Album Reviews

Rejjie Snow – The Moon & You


“Free mixtape this month. Just for the fans. Everybody else can suck my d**k.”

In spite of his tweets, there’s no way Rejjie Snow’s The Moon & You is going to avoid attention from critics. Since his early YouTube videos blew up as a teenager, the Drumcondra rapper has become  something of a critical darling: his off-kilter style found frequent comparisons to Earl Sweatshirt, and his debut EP Rejovich topped the iTunes chart ahead of Kanye West and J Cole upon its 2013 release.

It might seem strange that a Dublin rapper would hold such high international regard, but Snow is truly a man of the world. Born to Nigerian and Irish-Jamaican parents, he won a football scholarship in Florida and has spent time in LA and New York since signing to 300 Entertainment. His time in the States has seemingly had a strong influence on his recent output, with LA influencing January’s single ‘Crooked Cops’ and this mixtape’s ‘Sunny California’. Worlds apart from the former track’s lyrical grit, the latter is the sort of carefree summer jam that the title suggests, while the production’s hook tips its hat to G-Funk. The mixtape’s production is largely handled by Benjamin Miller, who largely opts for warm synth sounds that compliment Snow’s low register (the piano only accompaniment to Snow’s sung vocal on ‘Me & My Piano’ being the exception).

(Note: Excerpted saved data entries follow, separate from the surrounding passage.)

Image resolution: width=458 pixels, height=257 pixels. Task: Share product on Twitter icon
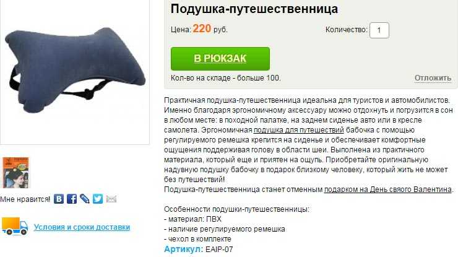[x=98, y=199]
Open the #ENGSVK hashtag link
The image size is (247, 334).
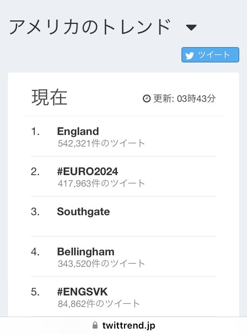click(82, 292)
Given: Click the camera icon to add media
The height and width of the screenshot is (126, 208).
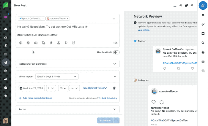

The tape doesn’t have one theme in particular- there’s a lot on Snow’s mind. He contemplates marriage and sex on ‘Unborn’ and ‘Fashion Week’, at times pushing the boundary of good taste (‘You my favourite accident/ Seven months to this day’). There’s a sense of nostalgia on Joey Bada$$ and Jesse Boykins featuring single ‘Purple Tuesday’, carrying the 90s love-in of previous single ‘1992’. Over C’am Obi’s jazzy beat, Snow and Bada$$ trade verses describing various violent incidents from their adolescence, while Boykins joins the latter in singing the song’s hook. It’s a fine single, and coming off the back of the Bada$$ excellent new album, Snow could be handed some vital exposure by his American cohorts.

Elsewhere, Snow gives attention to social and political ideas touched on in ‘Crooked Cops’- the early morning soul-searching on ‘Hope’ (“Kids doing drugs while the schools sell hope/ Sell hope, shit, I meant dope”) and pondering consumerism on ‘Congo (Mama Africa)’. In reality, it’s not a particular strongpoint of Snow’s, and he knows it too, focusing more on the personal throughout.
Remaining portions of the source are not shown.